もどかしい思いを抱えつつ、術後で少しぼんやりしていた母と個室で少し面会をし、その日は帰宅した。
 

治療開始~現在に至るまで

生検の翌日、10月6日。
放射線医から治療に関する説明を受けた。
非常にはつらつとした先生で、親身になってくれる良い印象を受ける。
丁寧に質問に答えてもらい、翌週から開始される治療に関し、宜しくお願いしますと父と共に頭を下げる。
 
その日が金曜ということ。土曜から3連休ということもあり、放射線のために必要なマスクの作成は火曜日。
生検の結果が出る木曜から放射線、および抗がん剤の治療が開始されるため、父はその日実家へ帰ることになった。
 
悶々とするような、不安な三連休を終え、火曜、水曜と過ぎていく。
問題の木曜日。

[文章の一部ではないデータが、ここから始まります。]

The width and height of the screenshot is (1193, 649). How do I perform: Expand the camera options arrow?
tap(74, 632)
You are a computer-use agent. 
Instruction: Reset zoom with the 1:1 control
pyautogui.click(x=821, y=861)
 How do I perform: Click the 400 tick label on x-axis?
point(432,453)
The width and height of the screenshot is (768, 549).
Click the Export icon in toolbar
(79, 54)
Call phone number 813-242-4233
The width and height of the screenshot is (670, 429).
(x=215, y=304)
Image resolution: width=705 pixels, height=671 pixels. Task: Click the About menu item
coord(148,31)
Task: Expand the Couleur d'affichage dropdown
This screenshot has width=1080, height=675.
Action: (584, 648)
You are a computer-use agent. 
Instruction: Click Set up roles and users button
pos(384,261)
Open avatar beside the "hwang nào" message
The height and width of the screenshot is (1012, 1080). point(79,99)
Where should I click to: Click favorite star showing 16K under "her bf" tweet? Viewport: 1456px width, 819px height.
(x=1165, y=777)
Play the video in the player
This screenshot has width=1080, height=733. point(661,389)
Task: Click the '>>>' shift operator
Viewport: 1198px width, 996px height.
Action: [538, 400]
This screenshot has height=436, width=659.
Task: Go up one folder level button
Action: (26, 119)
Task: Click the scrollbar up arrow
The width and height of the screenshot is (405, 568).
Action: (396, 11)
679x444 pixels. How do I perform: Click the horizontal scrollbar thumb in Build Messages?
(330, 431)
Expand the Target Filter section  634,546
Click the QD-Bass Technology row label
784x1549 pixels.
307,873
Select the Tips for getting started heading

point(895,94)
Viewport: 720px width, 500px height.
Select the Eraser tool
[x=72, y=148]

生検が終わり、ようやっと病名が告知された。
父は仕事で来られなかったため、私が母と一緒に説明を聞くことに。
 
「膠芽腫」
 
頂いた書類には、そう書かれていた。
最も「そうであってほしくない」と願い続けていた病名が書かれており、私は思わず母の緊張で冷たくなった手を握る。
弱弱しく握り返された感触は今でも忘れられない。
 
膠芽腫に関する説明と質疑応答と終え、午後から放射線と抗がん剤の治療が始まる旨を説明され、その日の予定は終了。
その後は、週に5日の放射線治療を約30回と、毎日の抗がん剤治療が開始され、今に至る。
 
もっと簡潔に説明できればよかったのだが、出来るだけ忘れたくなかったので出来うる範囲で詳しく書いてみた。
次回は、膠芽腫という病名を受けて感じたことなどをつらつらとまとめていこうと思う。
 
記事を書き始めてから、読んで下さる方やフォローしてくださる方がいると知り、勝手に励まされているような、何とも不思議で暖かな気持ちに包まれています。
 
拙い文章を読んで下さりありがとうございます。
似た境遇の方のお役に立てたら嬉しいです。そうでなくとも、備忘録として綴ってまいりますので、改めて、どうぞよろしくお願い申し上げます。